Pero los delitos de militares y policías no se circunscriben únicamente a los 6.402 jóvenes sacrificados que mostraron como guerrilleros muertos en combate. La lista es bastante larga, basta con repasar la triste historia de las desapariciones forzadas en el país y encontrar allí la huella de los agentes estatales comprometidos directa o indirectamente con esta dolorosa práctica de guerra sucia, pero que continúa en la más completa impunidad, como las ejecuciones extrajudiciales de miles de militantes de izquierda, sindicalistas y líderes sociales o el sacrificio de los integrantes de la Unión Patriótica, genocidio cometido con la complicidad de los servicios de seguridad del Estado.
Pero la corrupción de las fuerzas militares no se limitan a la persecución de la oposición política, también son fuertes las alianzas con grupos criminales y contrabandistas de toda la cadena productiva del narcotráfico, donde controlan desde los territorios de cultivo la coca y la marihuana, los corredores estratégicos por donde entran y salen insumos, el producto procesado, las estaciones de gasolina de zonas rurales, los puestos de control de las carreteras, los puertos marítimos, aeropuertos y zonas de frontera.

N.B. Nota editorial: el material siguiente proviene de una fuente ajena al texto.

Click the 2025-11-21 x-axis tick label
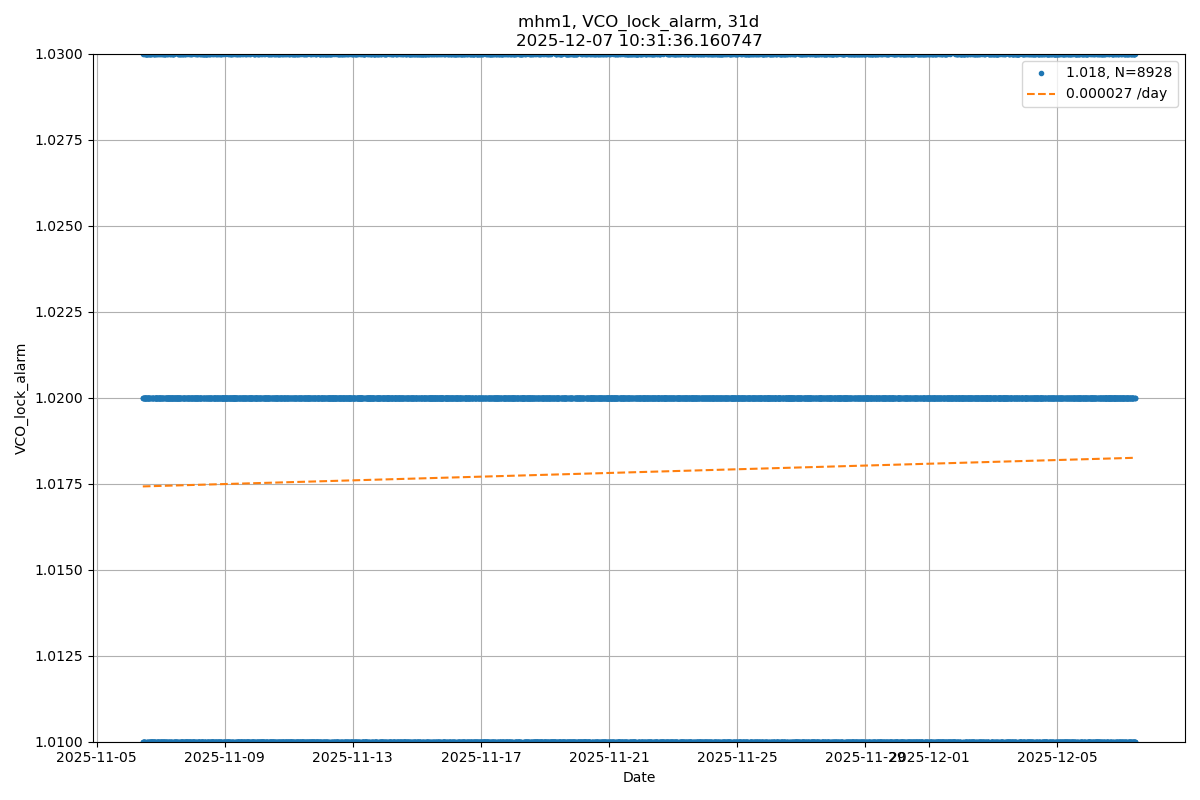Screen dimensions: 1200x800 pos(609,758)
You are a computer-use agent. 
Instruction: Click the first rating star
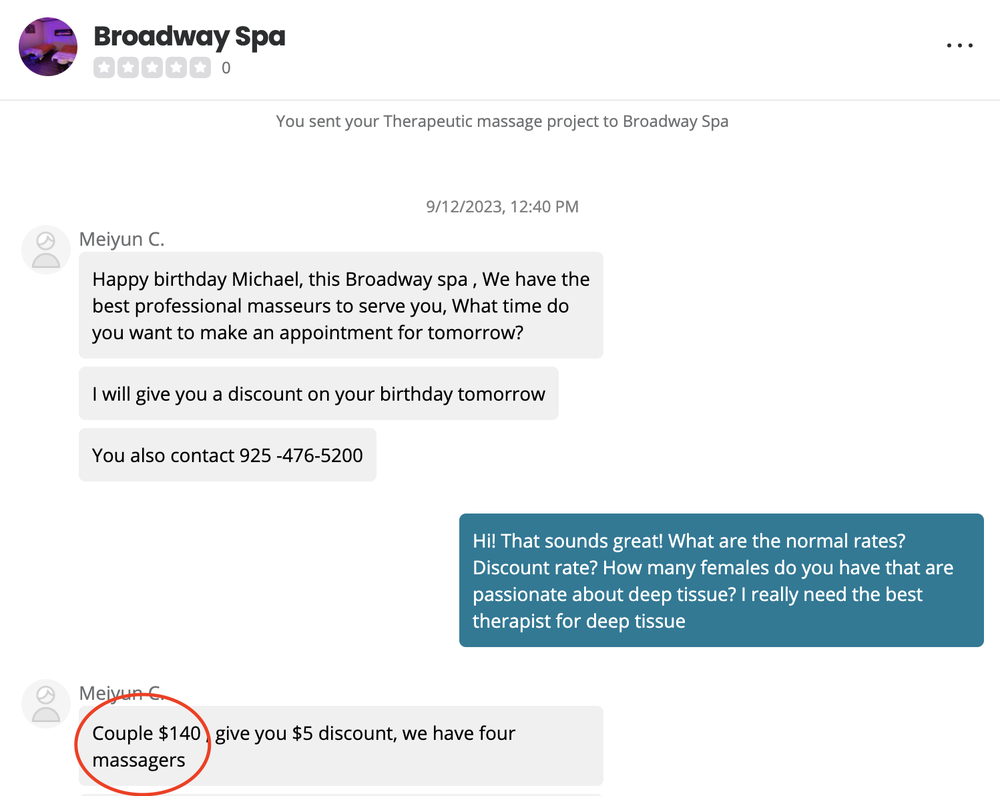pos(104,68)
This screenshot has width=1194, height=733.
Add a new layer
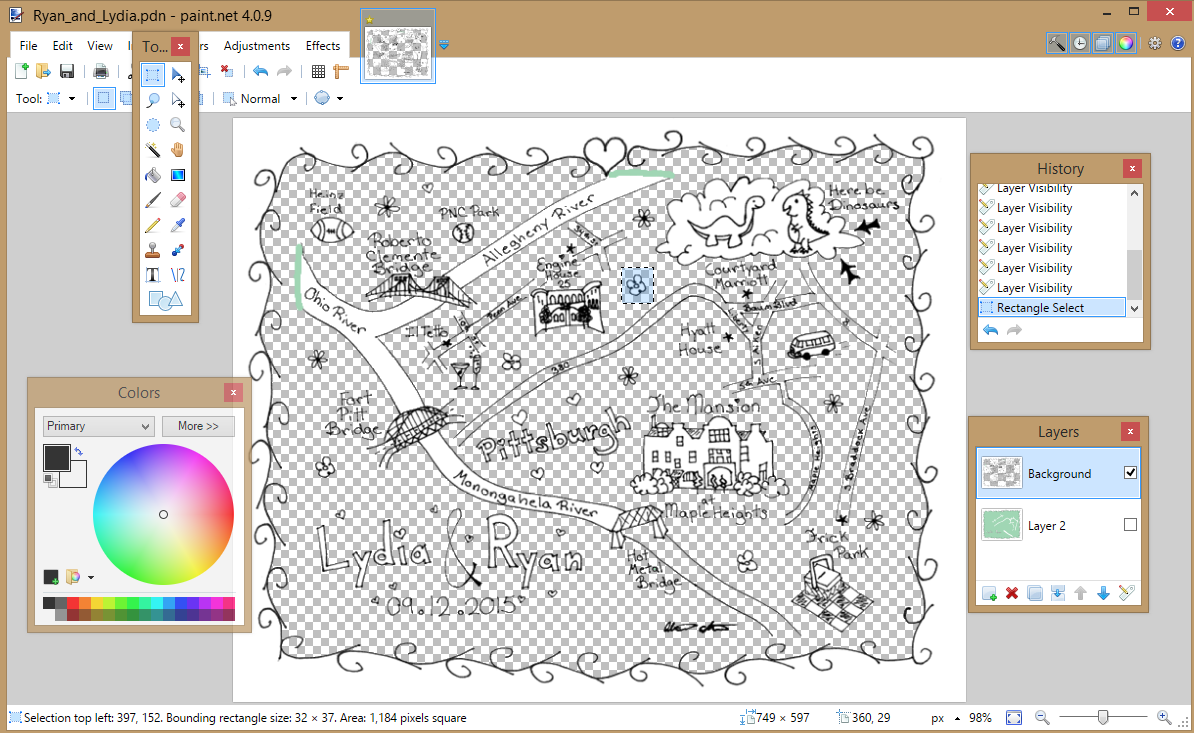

En la ruta de la nueva política de seguridad habrá resultados importantes para bajar los índices de violencia de Colombia, en lo cual está empeñado el nuevo gobierno. Sin duda, las fuerzas militares y de policía son dínamos en el mantenimiento de la conflictividad armada y los altos niveles de violencia en los territorios. Por ello, es necesario investigar y remover las cúpulas de las unidades territoriales, donde la corrupción es incalculable. Adicional, resulta imperativo investigar otros estamentos del nivel gubernamental y estatal como: fiscales y agentes de aduanas, que igualmente alimentan la dinámica del narcotráfico, y está claro que se trata del fenómeno de mayor incidencia en la violencia del país.
Lo saludable de esta política inicial es que en adelante los ascensos y reconocimientos de los miembros de la fuerza pública y de policía no se medirán en litros de sangre, sino en la garantía de que no hayan masacres, desplazamientos forzados, desapariciones forzadas, homicidios de líderes y lideresas sociales, ni de firmantes de paz; los ascensos deberán responder al cuido de la ciudadanía o comunidades. Si esta política se mantiene y no da un paso atrás, empezaremos a ver un horizonte más democrático, en paz y digno para el país.